Using kernel as a base, I have SRPMs and RPMs building for kernel v6.10.0 that contain the collabora patchset. I’m going through the motions to setup a COPR repo to track these packages, but I’m honestly struggling a little bit on how to actually do that.

To push to a fork that I made, I apparently need to be in the fedora packagers group. So, I’ve applied for sponsorship. I can send out what I have on request until I creds to push.

This was denied, I think there was confusion that I wanted to create a competing kernel in the normal Fedora repo despite stating that this is for COPR only. So I’m not sure what to do at this point. If someone knows the proper way to setup a COPR build for this, I could use a hand. The existing documentation doesn’t seem very clear to me.
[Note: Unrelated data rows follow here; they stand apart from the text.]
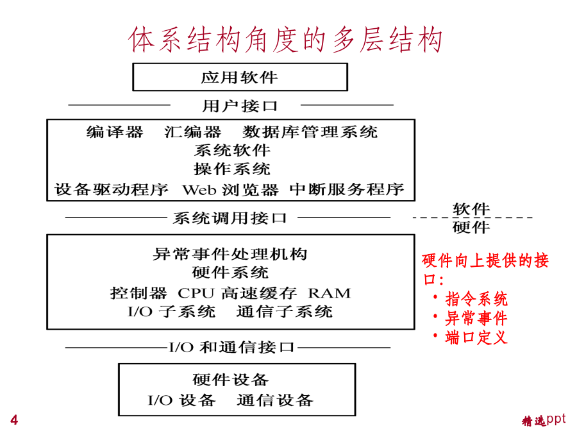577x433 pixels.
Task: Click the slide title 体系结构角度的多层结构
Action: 285,39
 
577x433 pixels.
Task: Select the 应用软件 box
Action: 240,77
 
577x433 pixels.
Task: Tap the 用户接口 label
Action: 240,106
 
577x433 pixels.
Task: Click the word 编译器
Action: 115,132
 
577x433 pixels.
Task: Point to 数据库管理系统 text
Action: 310,132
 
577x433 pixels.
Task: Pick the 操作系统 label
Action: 232,169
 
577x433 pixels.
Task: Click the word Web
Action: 199,190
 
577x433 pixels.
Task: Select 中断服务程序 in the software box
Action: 347,189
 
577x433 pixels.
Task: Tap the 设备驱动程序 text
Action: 112,189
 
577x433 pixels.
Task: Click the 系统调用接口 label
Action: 230,218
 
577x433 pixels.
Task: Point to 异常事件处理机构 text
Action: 230,254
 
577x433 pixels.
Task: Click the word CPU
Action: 196,293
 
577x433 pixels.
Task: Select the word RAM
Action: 330,293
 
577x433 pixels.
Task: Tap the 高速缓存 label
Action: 259,293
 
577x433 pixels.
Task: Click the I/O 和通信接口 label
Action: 231,347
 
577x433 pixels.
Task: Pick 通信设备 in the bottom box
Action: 275,400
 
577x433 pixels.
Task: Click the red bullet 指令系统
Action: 476,298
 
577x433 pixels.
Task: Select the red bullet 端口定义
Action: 476,337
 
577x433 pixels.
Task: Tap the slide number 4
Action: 14,420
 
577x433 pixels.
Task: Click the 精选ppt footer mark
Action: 544,420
Fedora kernel 6.10.4 works great on Orange Pi 5 Plus and Rock 5B with the device tree from newer patched kernel I mentioned before.

The cpupower command works and reports information about all 8 CPU cores.
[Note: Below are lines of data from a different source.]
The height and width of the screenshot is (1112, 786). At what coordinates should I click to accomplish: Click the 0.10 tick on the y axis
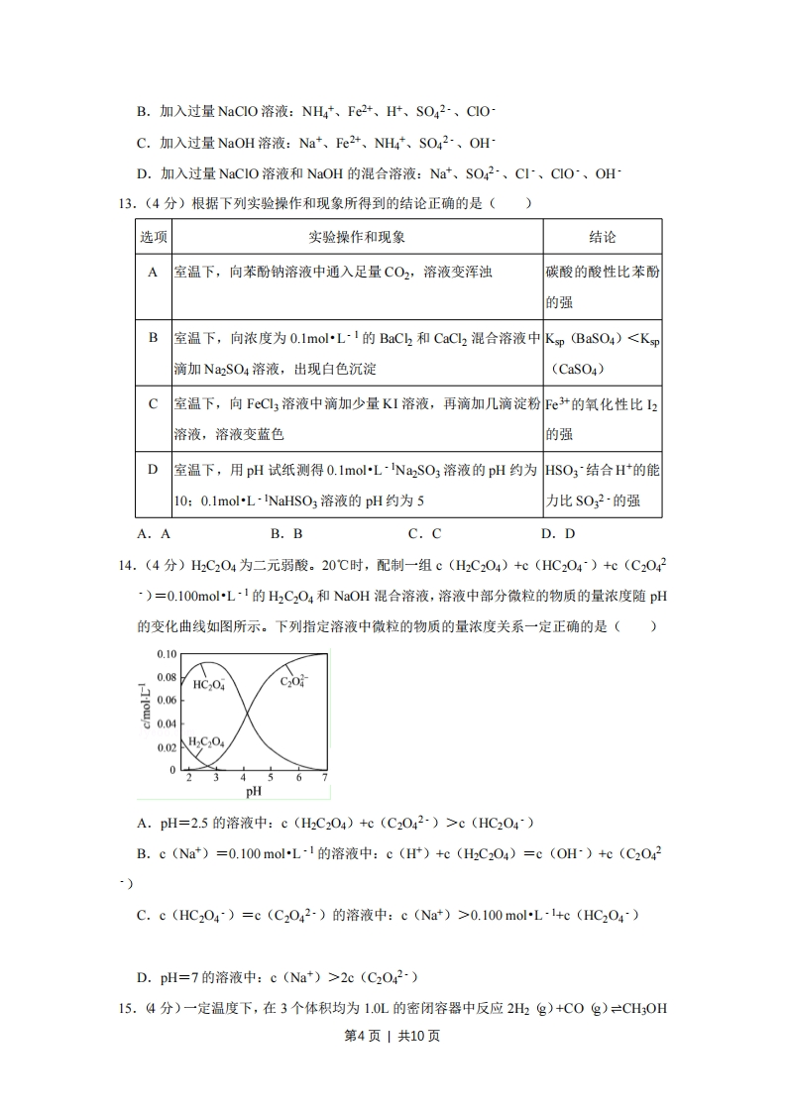(x=166, y=655)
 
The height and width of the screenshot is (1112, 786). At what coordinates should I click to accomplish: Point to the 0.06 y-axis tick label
(x=166, y=701)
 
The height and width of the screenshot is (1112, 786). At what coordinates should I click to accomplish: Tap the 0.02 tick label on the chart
(x=166, y=747)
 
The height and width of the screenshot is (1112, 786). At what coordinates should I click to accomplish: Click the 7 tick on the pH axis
(x=325, y=779)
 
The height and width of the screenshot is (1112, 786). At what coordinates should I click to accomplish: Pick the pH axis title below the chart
(x=253, y=792)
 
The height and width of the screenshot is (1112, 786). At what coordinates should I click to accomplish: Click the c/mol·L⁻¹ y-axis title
(x=145, y=710)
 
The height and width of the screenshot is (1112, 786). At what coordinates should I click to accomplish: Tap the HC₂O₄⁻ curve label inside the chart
(x=209, y=685)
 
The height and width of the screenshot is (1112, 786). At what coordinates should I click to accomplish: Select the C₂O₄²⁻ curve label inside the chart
(x=294, y=681)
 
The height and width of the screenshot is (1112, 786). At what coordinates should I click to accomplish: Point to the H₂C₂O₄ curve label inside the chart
(x=206, y=742)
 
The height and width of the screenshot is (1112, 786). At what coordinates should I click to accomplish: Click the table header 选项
(x=153, y=238)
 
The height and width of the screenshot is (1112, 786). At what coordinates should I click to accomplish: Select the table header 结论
(x=602, y=238)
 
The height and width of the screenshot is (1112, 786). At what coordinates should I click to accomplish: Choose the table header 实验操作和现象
(x=357, y=238)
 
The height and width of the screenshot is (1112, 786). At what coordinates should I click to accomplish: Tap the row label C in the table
(x=153, y=403)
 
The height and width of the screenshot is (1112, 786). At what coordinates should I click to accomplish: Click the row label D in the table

I just tried to install Fedora on a Rock 5B, but I did not manage to get past the uncompressing kernel screen.

Here is what I did:

  1. flash EDK2 to SPI (Release v0.11.2 · edk2-porting/edk2-rk3588 · GitHub)
  2. Flash Fedora Server 41 Netinstall ISO to SD card or USB stick. Set the devicetree in grubenv devicetree=dtb/rockchip/rk3588-rock-5b.dtb
  3. In UEFI settings, change to devicetree mode.
  4. Boot from SD card, grub entry is properly recognized, kernel is uncompressed but then HDMI output goes dark

Any ideas what I am doing wrong?

Hi. Has there been any progress on this since the last reply? I have an Orange Pi 5 Plus, and I’d be happy to help with testing and such to make Fedora a stable distro option for it.
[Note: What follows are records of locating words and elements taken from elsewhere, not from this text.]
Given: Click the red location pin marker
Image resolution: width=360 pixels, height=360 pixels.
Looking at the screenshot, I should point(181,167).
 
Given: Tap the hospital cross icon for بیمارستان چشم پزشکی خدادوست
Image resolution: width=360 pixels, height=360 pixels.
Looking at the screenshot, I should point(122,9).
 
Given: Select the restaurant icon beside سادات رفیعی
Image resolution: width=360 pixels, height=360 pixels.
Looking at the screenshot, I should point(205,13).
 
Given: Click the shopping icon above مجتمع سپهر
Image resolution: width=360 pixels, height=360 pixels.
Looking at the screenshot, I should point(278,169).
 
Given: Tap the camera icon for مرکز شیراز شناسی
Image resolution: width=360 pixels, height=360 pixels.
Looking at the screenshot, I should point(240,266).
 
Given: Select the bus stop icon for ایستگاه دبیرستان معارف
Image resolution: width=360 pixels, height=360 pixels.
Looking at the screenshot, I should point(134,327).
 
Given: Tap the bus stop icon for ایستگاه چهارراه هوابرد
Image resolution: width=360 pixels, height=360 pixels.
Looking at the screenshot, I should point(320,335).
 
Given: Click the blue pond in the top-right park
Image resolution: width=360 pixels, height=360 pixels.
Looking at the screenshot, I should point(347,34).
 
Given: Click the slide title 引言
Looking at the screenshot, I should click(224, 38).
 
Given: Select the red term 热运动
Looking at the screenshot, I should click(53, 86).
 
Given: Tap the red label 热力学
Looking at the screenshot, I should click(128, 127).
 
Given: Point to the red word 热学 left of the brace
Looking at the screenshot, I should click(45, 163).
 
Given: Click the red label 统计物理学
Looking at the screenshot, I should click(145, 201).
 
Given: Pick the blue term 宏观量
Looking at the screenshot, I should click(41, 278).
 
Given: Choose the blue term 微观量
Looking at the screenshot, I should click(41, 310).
As far as I’ve gathered from this thread:

  1. I need to flash edk2-rk3588 to the SPI to enable GRUB, and GRUB can then boot Fedora kernels.
  2. Then I need to DTB manually by putting GRUB_DEFAULT_DTB in /etc/default/grub so that eMMC is recognized by the kernel. devicetree=/dtb/rockchip/rk3588-orangepi-5-plus.dtb needs to be in /boot/grub2/grubenv.
  3. I should add console=ttyS2,1500000n8 to the kernel arguments, because the Orange Pi 5 Plus uses ttyS2.
  4. To get thermal readings available through /sys/class/thermal/thermal_zone*, I need to apply the patches from here to the latest kernel
  5. Copy /boot/config-{kernel version}.fc40.aarch64 into .config
  6. Run make menuconfig, make dtbs, and sudo make dtbs_install to compile those patches into the latest kernel.
  7. Ensure GRUB_DEFAULT_DTB in /etc/default/grub and devicetree in /boot/grub2/grubenv has the path to the newly installed .dtb file relative to the /boot directory.
  8. Reboot, and I should have thermal readings.
  9. If eMMC is not detected, it could be because the drivers are missing from the initramfs image. So I would install dracut-config-generic and regenerate the initramfs, and then reboot.
  10. Run modprobe mtdblock to ensure /dev/mtdblock0 device is detected.

I have a serial to USB so I can access the serial console, but the last user to reply on this thread mentioned they don’t have HDMI output. Do virtual consoles work? How do we go about implementing and testing this?